So, Stick begins with Ernest “Stick” Stickley (Reynolds) arriving in Miami via freight train like a Depression-era hobo. Stick hooks up with a buddy of his, who offers him easy money helping him in his job as a bag man for a local cocaine distributer  named Chucky (Charles Durning in a fright wig and eyebrows that will make your nightmares seem tame by comparison). Stick does it, and gets a front-row seat to an ambush that leaves his buddy dead a big swath of Everglades in flames.

Stick tries to shrug it off, but…well, we wouldn’t have much of a movie if he did that. Instead, he gets close to Chucky by getting hired on as a chauffeur for an eccentric multimillionaire (George Segal—always fun), who likes ex-con’s on his staff. In the meantime, he starts an affair with the guy’s foxy accountant (a pre-Murphy Brown Candace Bergin), and reconnects with his teenaged daughter.

"Aaaaaaargh! My eyes! The goggles do nothing!"

“Aaaaaaargh! My eyes! The goggles do nothing!”

And not much happens for most of the middle section, until the movie kicks into high gear at the end as the drug kingpin who set up Stick’s buddy decides to clear the decks (for no reason I could pick up on), and puts Stick on a collision course with him and his creepy albino hit man (stuntman Dar Robinson). The film hits a climax straight out of a Miami Vice episode as Stick goes all Rambo on the dude by attacking his home with an MP-5 submachine gun, which, I’m pretty sure isn’t in Leonard’s book.

Reynolds directed Stick as well as starred in it, and it’s clear this project was beyond him in his damaged state. In the film’s early scenes, it’s obvious that Reynolds was having trouble delivering his lines. His voice is weak and reedy, and by the time he manages to put some tone in his breathy rasps (either he rallied, or these were the best scenes he could manage, or he ADRed them later) it’s too late not to see him as physically diminished. It also makes it impossible not to notice the 30 pounds Reynolds lost while his jaw was wired shut after his accident and the fact that he’s smaller and slighter than everyone around him.

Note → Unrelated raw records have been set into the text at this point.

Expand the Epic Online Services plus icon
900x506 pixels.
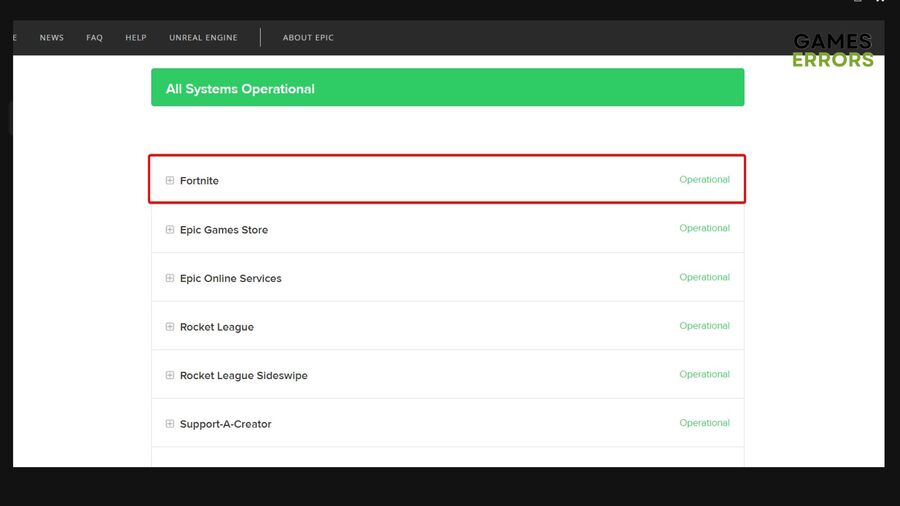click(170, 278)
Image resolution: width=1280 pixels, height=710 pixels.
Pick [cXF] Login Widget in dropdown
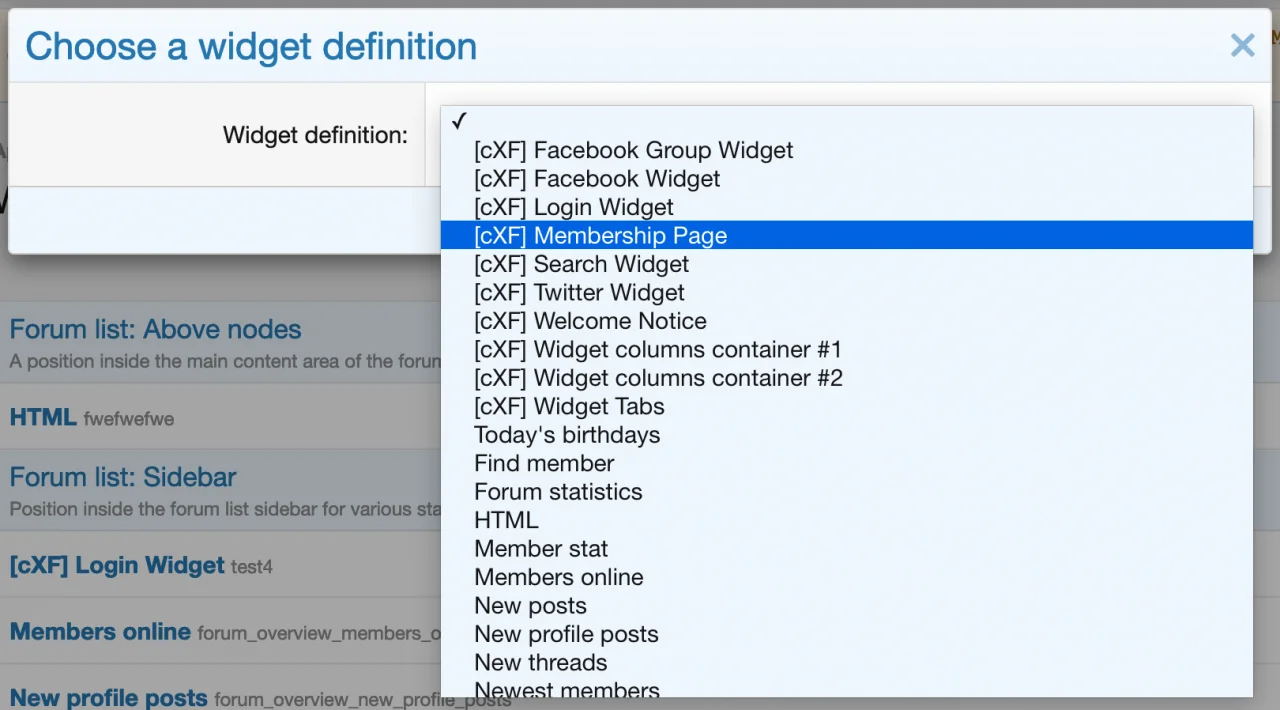tap(574, 207)
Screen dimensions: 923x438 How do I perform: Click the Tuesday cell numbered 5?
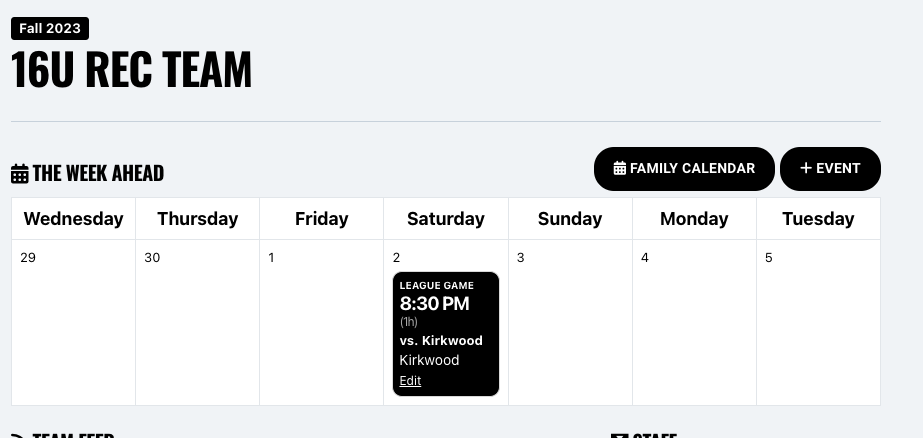coord(818,320)
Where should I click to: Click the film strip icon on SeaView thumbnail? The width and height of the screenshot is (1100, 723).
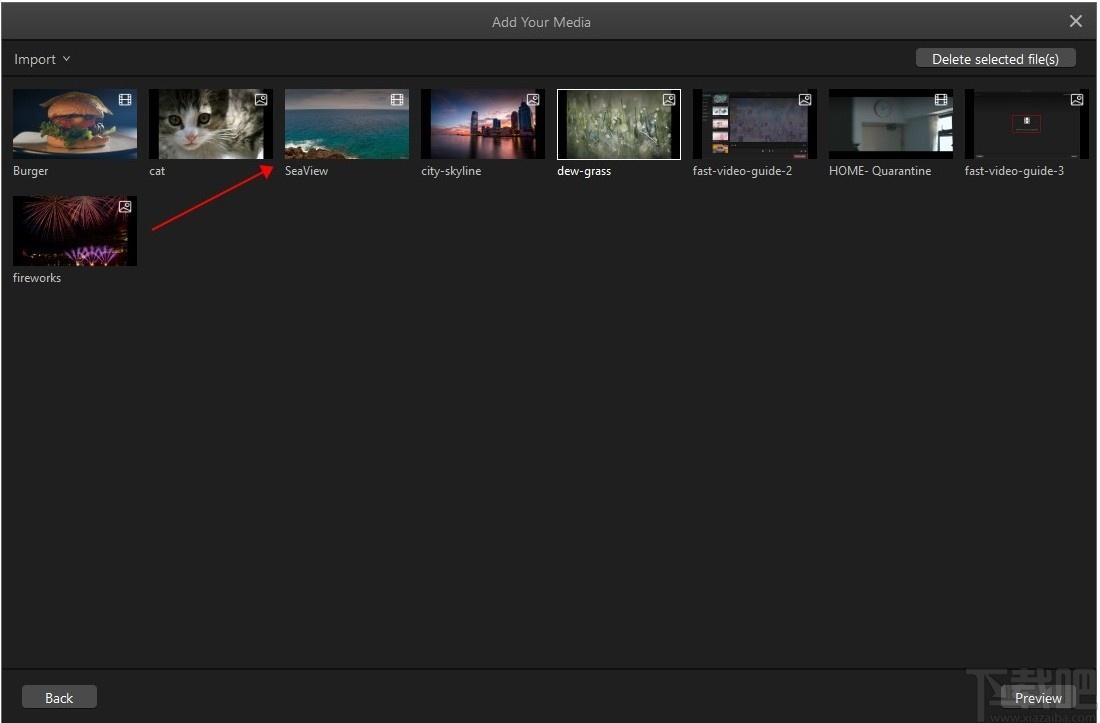[397, 100]
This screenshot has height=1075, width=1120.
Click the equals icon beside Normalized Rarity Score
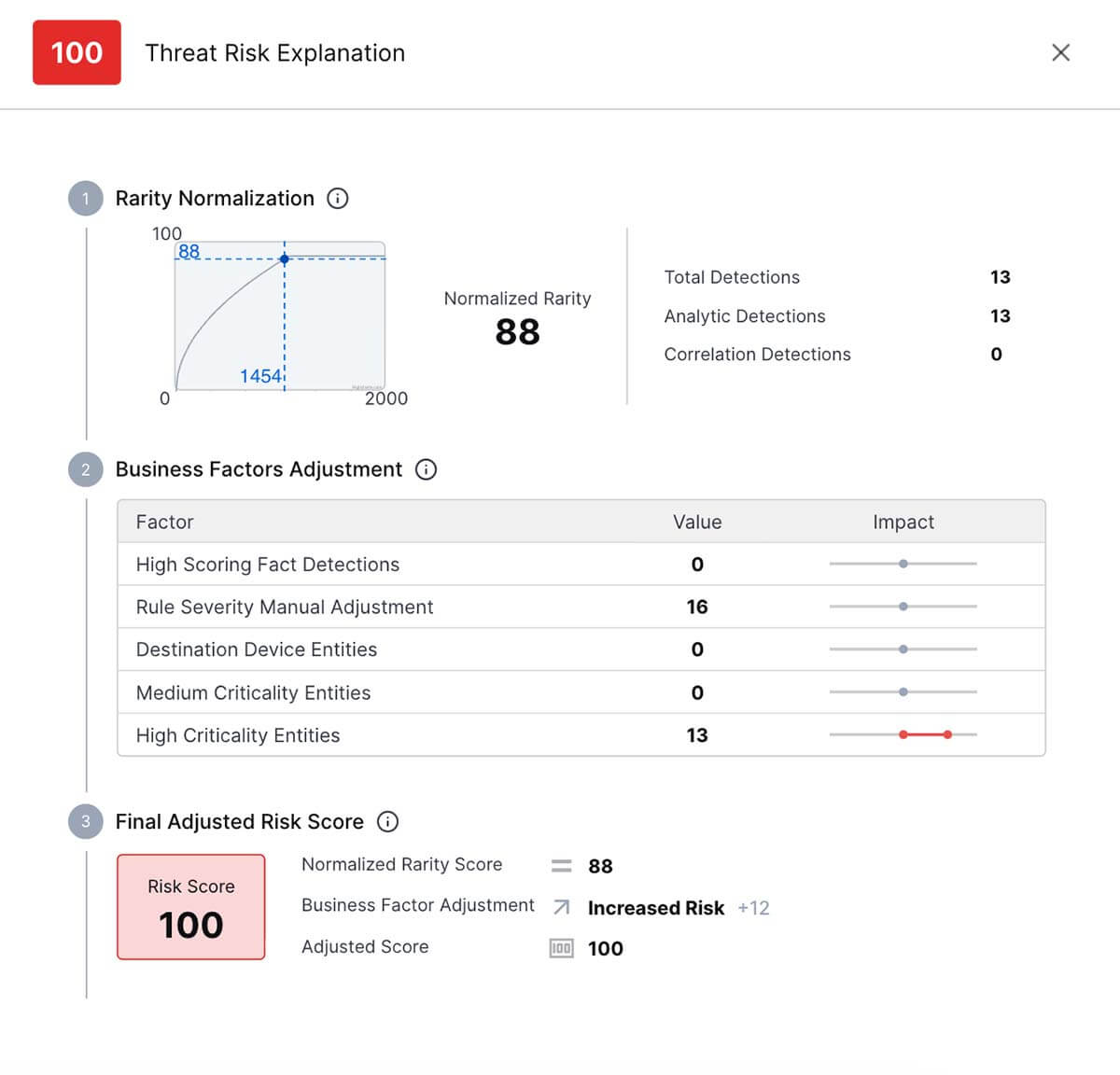[x=560, y=865]
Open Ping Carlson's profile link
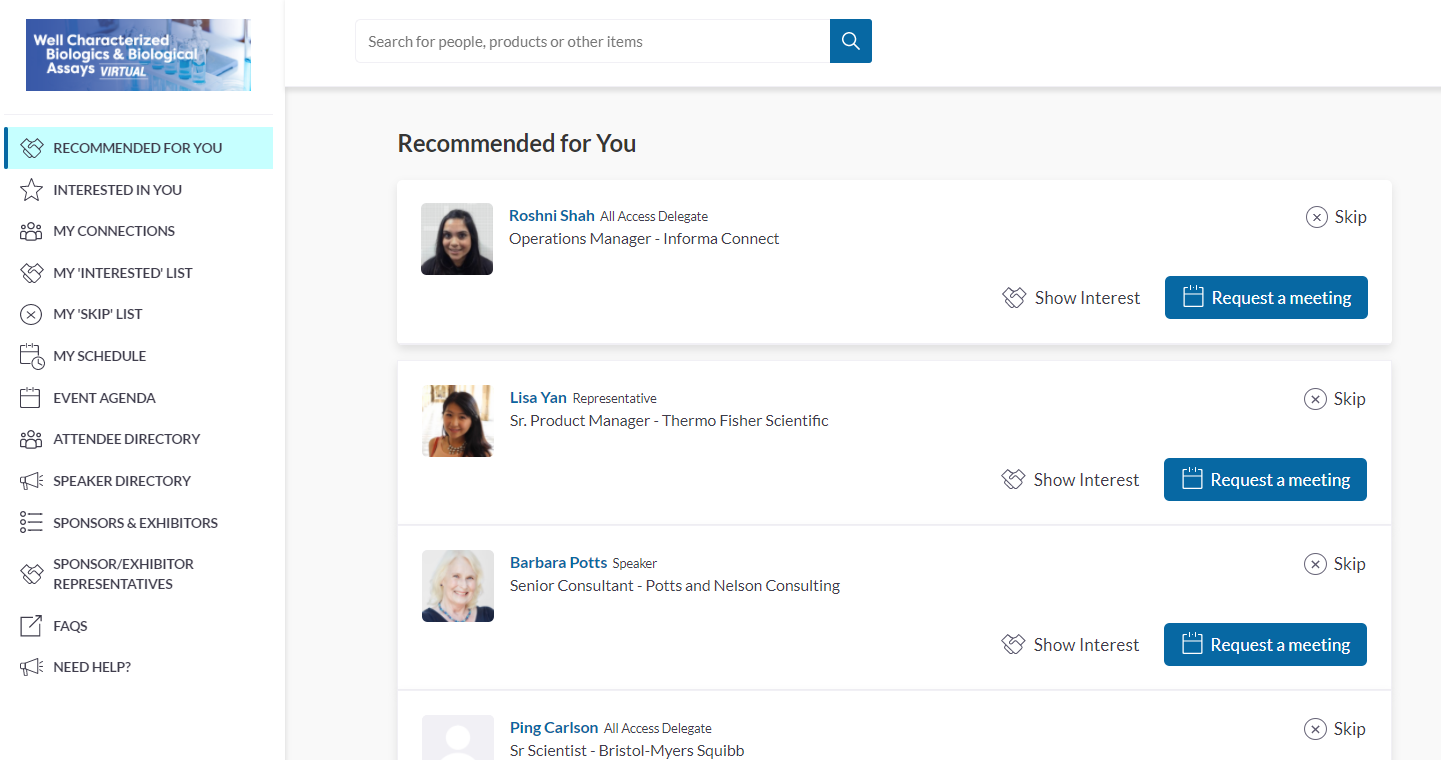Screen dimensions: 1441x760 point(553,728)
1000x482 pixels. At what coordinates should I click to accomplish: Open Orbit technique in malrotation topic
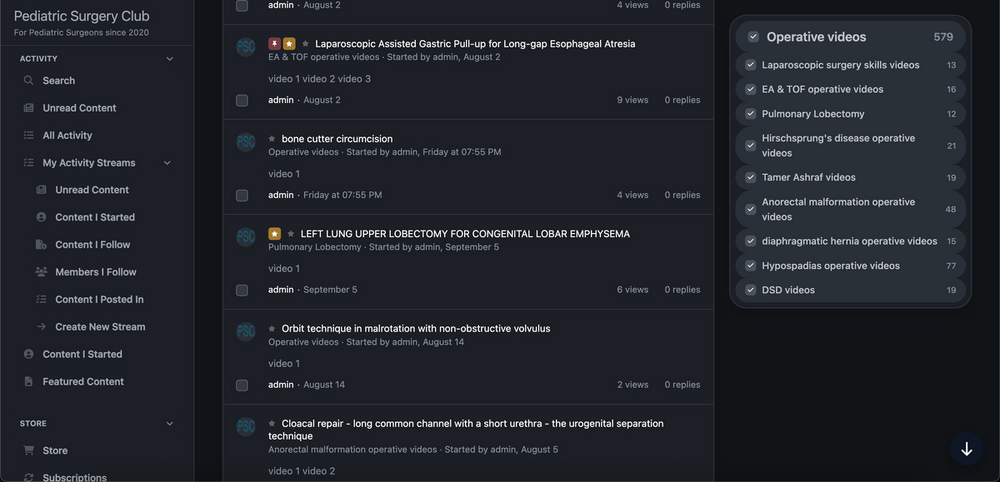(416, 328)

No, the bad guy is not a Morlock.

No, the bad guy is not a Morlock.

But even without Reynolds’ damage, the movie would still be a wobbly goblin due to the studio-mandated action scenes. Allegedly unhappy with the light, breezy tone of Leonard’s story, they forced Reynolds to amp up the violence, which is why the movie’s languid pace is jarringly interrupted by scenes straight out of a gritty crime-thriller. This becomes even more problematic when it’s clear Reynolds was in no shape to do action scenes (he could barely run, and doesn’t move very fast for much of the film).

On top of that, there are just some unfortunate choices in this movie. To wit:

* Enough cannot be said about Durning’s look. It’s so bad it borders on evil, except I suspect even Satan himself would take one look and back away slowly, saying, “uh…nope…no…I’m not having anything to do with that.”

* The kingpin wears the requisite Latin-drug-kingpin linen suit and Panama hat. When did this look get started? And why? Anyone know?

* Some bad costuming choices begin with Reynolds’ workout gear: shin-high socks, nuthugger shorts, and a denim shirt tied-off at the waist like Daisy Duke! Watch these scenes and not feel your sex organs recoil in horror, I dare you.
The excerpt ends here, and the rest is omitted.